Claire tira doucement sur la manche de Tony et, d’un mouvement du menton, indiqua sa collègue blonde qui s’était rapprochée.

— Et voici Silver, dit-il aussitôt. Elle travaille presque toujours dans ce service.

Silver salua Leo d’un hochement de tête. Ses cheveux mi-longs, ondulés, étaient très pâles, presque platine. Elle avait le genre de visage anguleux qui peut être ingrat à l’adolescence, mais saisissant de beauté et d’élégance à l’âge adulte. Son regard bleu était plus calme et moins timide que celui de Claire qui, déjà, était obligée de répondre à un nouveau caprice d’Andy. Le bébé fut bientôt remis en laisse.

— Bonjour, monsieur Van Atta, dit-elle avec une insistance discrète en pirouettant devant lui.

Ses yeux brillants l’imploraient de s’intéresser à elle. Leo remarqua que chacun de ses vingt ongles était laqué de vernis rose.

Van Atta répondit d’un petit sourire empreint de condescendance.

— Bonjour, Silver. Ça se passe bien, ici ?

— Il nous reste juste un végétube à faire après celui-ci. Nous aurons fini avant le changement d’équipe.

— Bien, très bien, dit Van Atta avec jovialité. Ah !… essaie de penser à te tenir debout, si je puis dire, quand tu t’adresses à un grav, mon ange.
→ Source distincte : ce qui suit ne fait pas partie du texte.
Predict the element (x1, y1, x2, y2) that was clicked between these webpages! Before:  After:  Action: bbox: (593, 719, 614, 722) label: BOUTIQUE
Silver se redressa aussitôt pour s’adapter à l’orientation de Van Atta. Dans la mesure où la salle était de conception radiale, « debout » était une simple vue de l’esprit « van-attien », songea Leo. Mais où donc avait-il rencontré ce type, bon sang ?

— Parfait, nous vous laissons continuer, dit Van Atta en s’éloignant.

Leo le suivit. Tony aussi, non sans regret.

Andy avait reporté son attention sur sa mère ; ses petites mains fourragèrent avec détermination sous son T-shirt sur lequel apparurent aussitôt des taches humides.

Apparemment, c’était une fonction que les manipulations génétiques de la compagnie n’avaient pas altérée, remarqua Leo.

En silence, il rattrapa Van Atta. Pour l’instant, il réservait son opinion sur tout ce qu’il venait de voir et d’entendre. Car il avait la très nette impression de n’être pas au bout de ses surprises…

Ils s’arrêtèrent dans le bureau de Van Atta qui alluma les lampes et actionna la circulation d’air. D’après l’odeur de renfermé, Leo supposa qu’il n’y séjournait pas souvent, préférant sans doute passer le plus clair de son temps en gravispace. Un gros hublot offrait une vue imprenable sur Rodeo.

— J’ai gravi quelques échelons depuis la dernière fois que nous nous sommes vus, dit Van Atta, le regard planté dans le sien.

La couche supérieure de l’atmosphère courant sur le bord de Rodeo produisait de spectaculaires effets de lumière prismatiques.

— Et je suis tout prêt à vous renvoyer l’ascenseur. Quand on atteint le sommet, il est bon de se rappeler qui vous a fait la courte échelle. C’est mon opinion, en tout cas.

Son haussement de sourcils invita Leo à abonder dans le sens de cette autosatisfaction manifeste.

Leo sondait en vain sa mémoire. La situation devenait très embarrassante. En souriant, il profita que Van Atta fût occupé à allumer sa comconsole pour se détourner et observer le sobre décor de la pièce.

Une petite plaque murale où était inscrite une maxime humoristique accrocha son regard. Le sixième jour, Dieu Se rendit compte qu’il ne pourrait pas tout faire Lui-même, alors Il créa les INGÉNIEURS. Le léger rire de Leo attira l’attention de Van Atta qui releva le nez de sa comconsole.

— J’aime bien, moi aussi, dit-il. Un cadeau de mon ex-femme… C’est à peu près la seule chose que cette garce m’a laissée quand on s’est séparés.